The other day, the Tokyo Olympics were held after being postponed for a year without waiting for the end of the coronavirus.

There were both pros and cons, and I think it was an Olympics that will be remembered for many years to come, but in my personal opinion, I am glad that it was held.

In addition, the event was basically held without spectators, but we are holding high school baseball games and other large-scale events, so we think it would have been better to hold the event with spectators, despite the high risk of infection. 

Brisbane, the third largest city in Australia, will host the Olympic Games in 2032, following Sydney in 2000.

It is hard to imagine that this coronavirus will still be spreading 10 years from now, but we cannot deny the possibility that another virus will spread and cause havoc around the world.

Although Australians are excited about the Olympics, we need to be aware that we are not a stranger to this disease.

Australia in turmoil as coronavirus spreads again

Coronaviruses can be broadly classified as colds, so it is quite normal for them to be prevalent during the colder and drier months.

Since Australia is in the southern hemisphere, it is now winter. It is also the time of year when colds and flu spread, and corona is very prevalent.

The Australian government still prohibits foreigners from entering the country in principle, and even if you are a citizen, you must be quarantined for two weeks in a designated government facility.

As a side note, not only did they mandate a two-week quarantine for athletes returning from the recent Tokyo Olympics, but South Australia has also announced that athletes returning via NSW will be quarantined for another two weeks.

South Australia has also announced that athletes returning via NSW will be quarantined for an additional two weeks, for a total of four weeks.

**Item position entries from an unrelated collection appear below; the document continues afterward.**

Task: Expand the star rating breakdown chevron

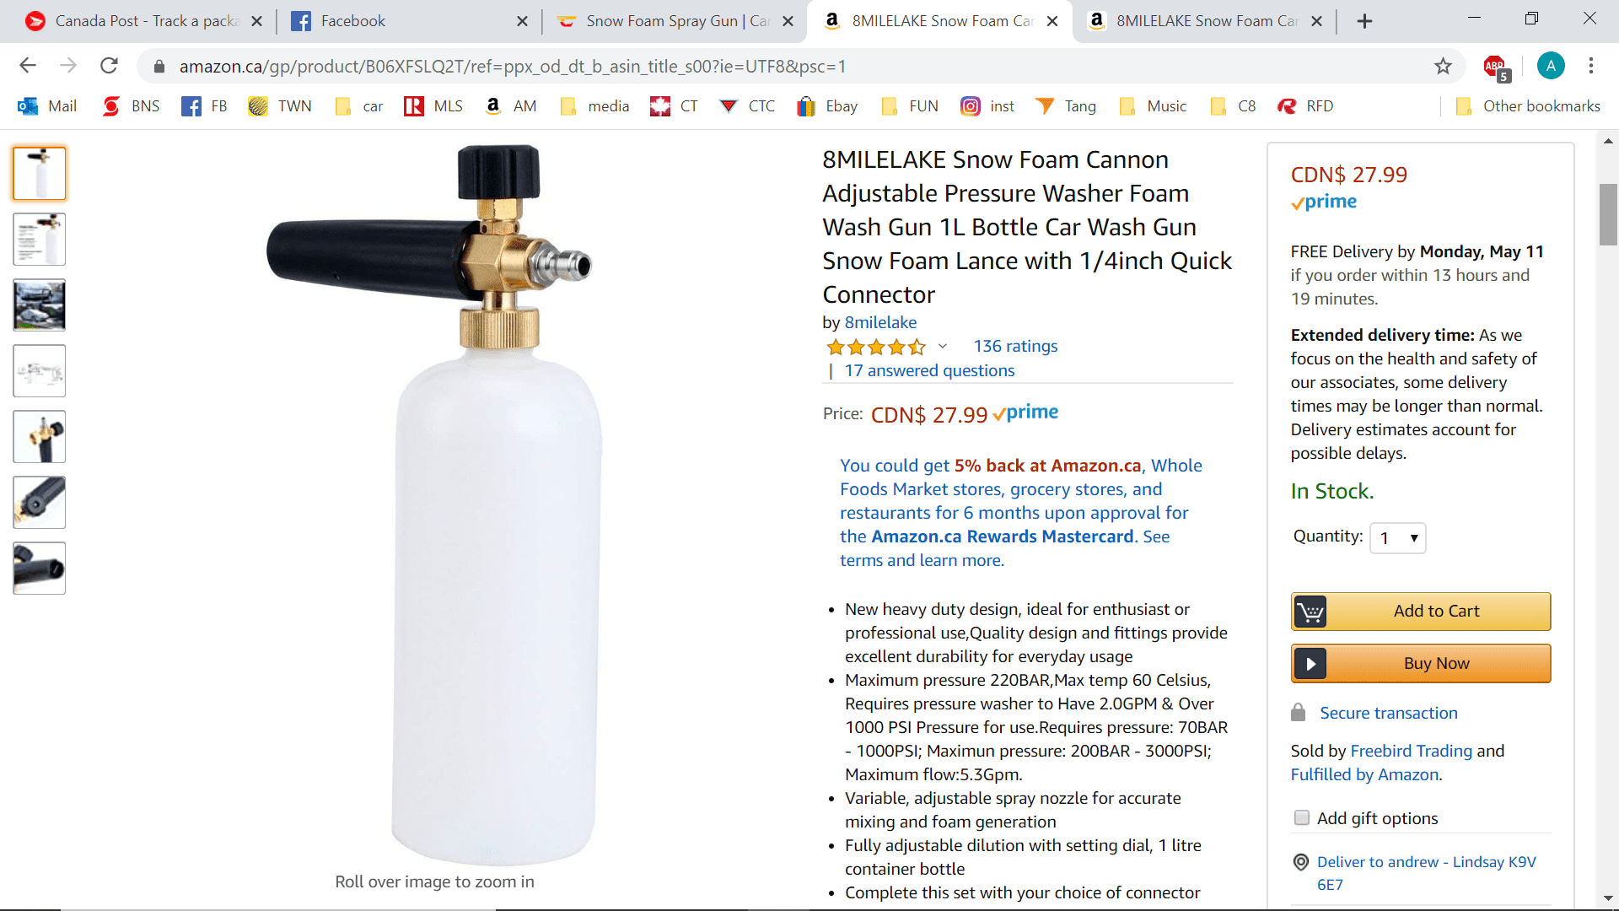Action: [x=943, y=346]
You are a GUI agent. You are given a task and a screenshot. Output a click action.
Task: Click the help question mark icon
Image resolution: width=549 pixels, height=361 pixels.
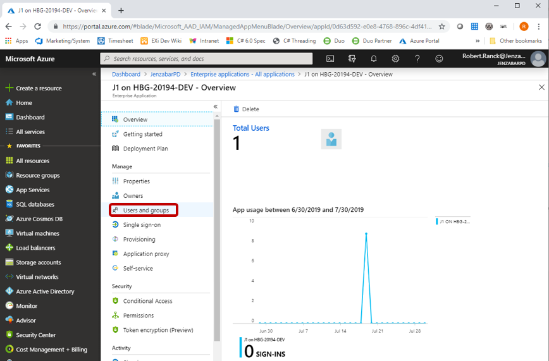pyautogui.click(x=417, y=59)
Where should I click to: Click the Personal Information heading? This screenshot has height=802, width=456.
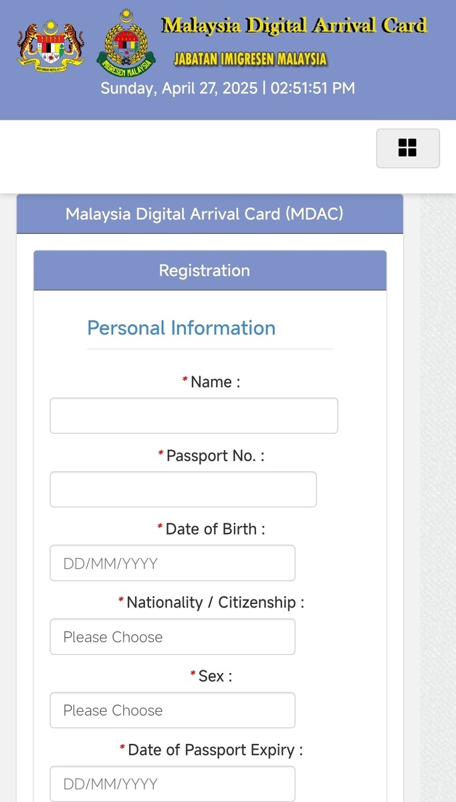[181, 328]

It is common for Olympic athletes to return to their home countries to participate in local mass media and ceremonies to celebrate their achievements, but this has been postponed for quite some time, and although some people are saying that this is as far as it should go, it is commendable that no exceptions are made to prevent the spread of the disease.

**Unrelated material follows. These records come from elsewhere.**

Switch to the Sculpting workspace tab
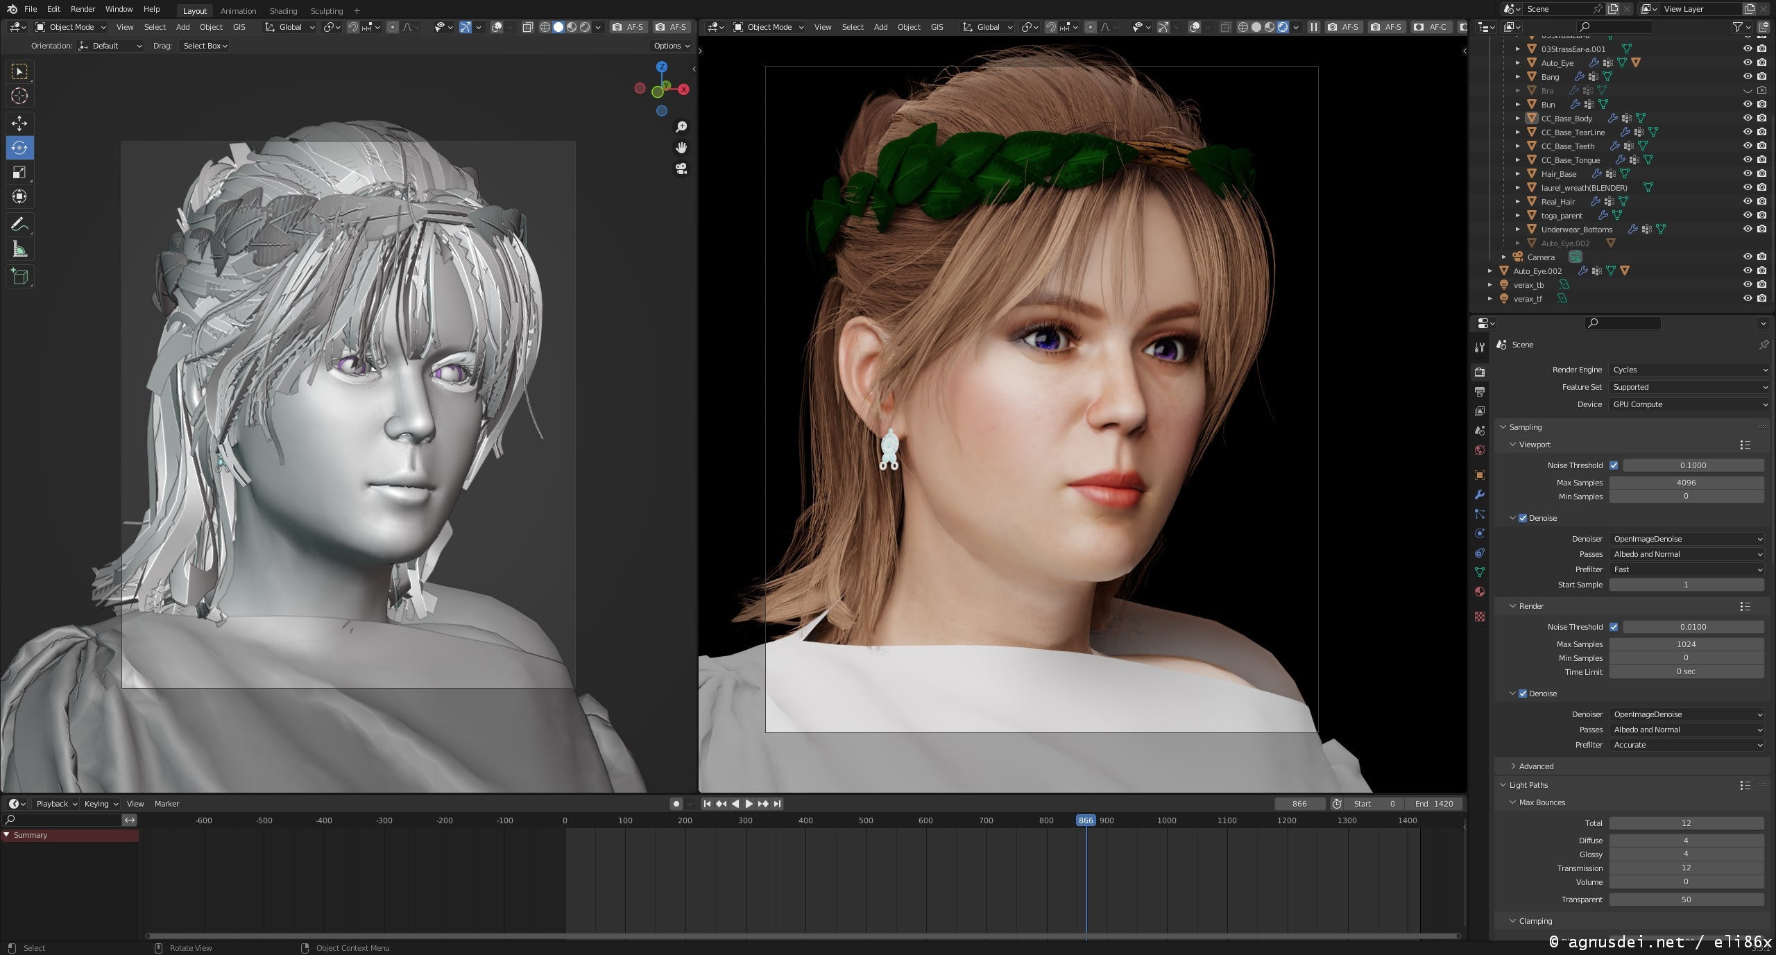This screenshot has width=1776, height=955. click(326, 10)
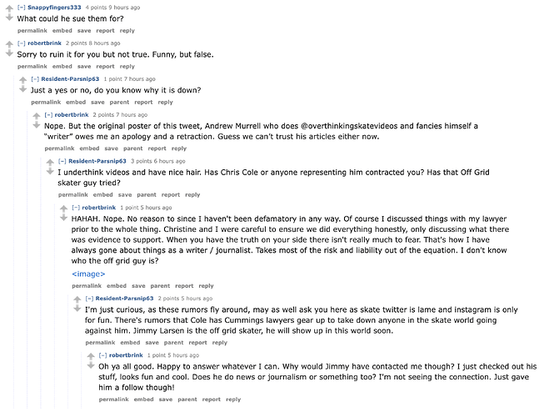The height and width of the screenshot is (417, 559).
Task: Downvote the "I underthink videos" comment
Action: (49, 170)
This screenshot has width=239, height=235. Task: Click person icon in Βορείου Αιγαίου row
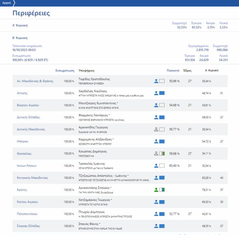click(x=156, y=105)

With the spread of the disease still unabated, the government has designated the worst affected areas as contaminated areas and has enacted a law that prohibits people from going outside within a radius of five kilometers from their homes, with a few exceptions such as medical personnel.

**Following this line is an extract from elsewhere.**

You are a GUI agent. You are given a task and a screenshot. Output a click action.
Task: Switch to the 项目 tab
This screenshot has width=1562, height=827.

Also, instead of vague requests and demands as in Japan, it has been decided to make it compulsory and individuals who do not wear masks will be fined $500 and companies will be fined $1,000.

Other fines for violations of going out. Companies will also be fined if they force their employees to go to work. QR check-in will be mandatory when entering supermarkets, restaurants, etc.

Fines of $5,000 for companies and $1,000 for individuals will be imposed for violations.

There have been demonstrations and protests against this decision, and clashes with the military and police have resulted in injuries and arrests.

Although this is an inevitable way to contain the coronavirus, the economy has been damaged in inverse proportion.

The Australian economy is expected to cool down again due to a series of stricter penalties and punishments related to the prevention of the spread of the coronavirus.

In fact, unemployment is rising, rental rates are falling, and more people are looking to sell their properties than buy them.

The Australian government, like the Japanese government, is faced with the difficult task of preventing the spread of the coronavirus and controlling the economy.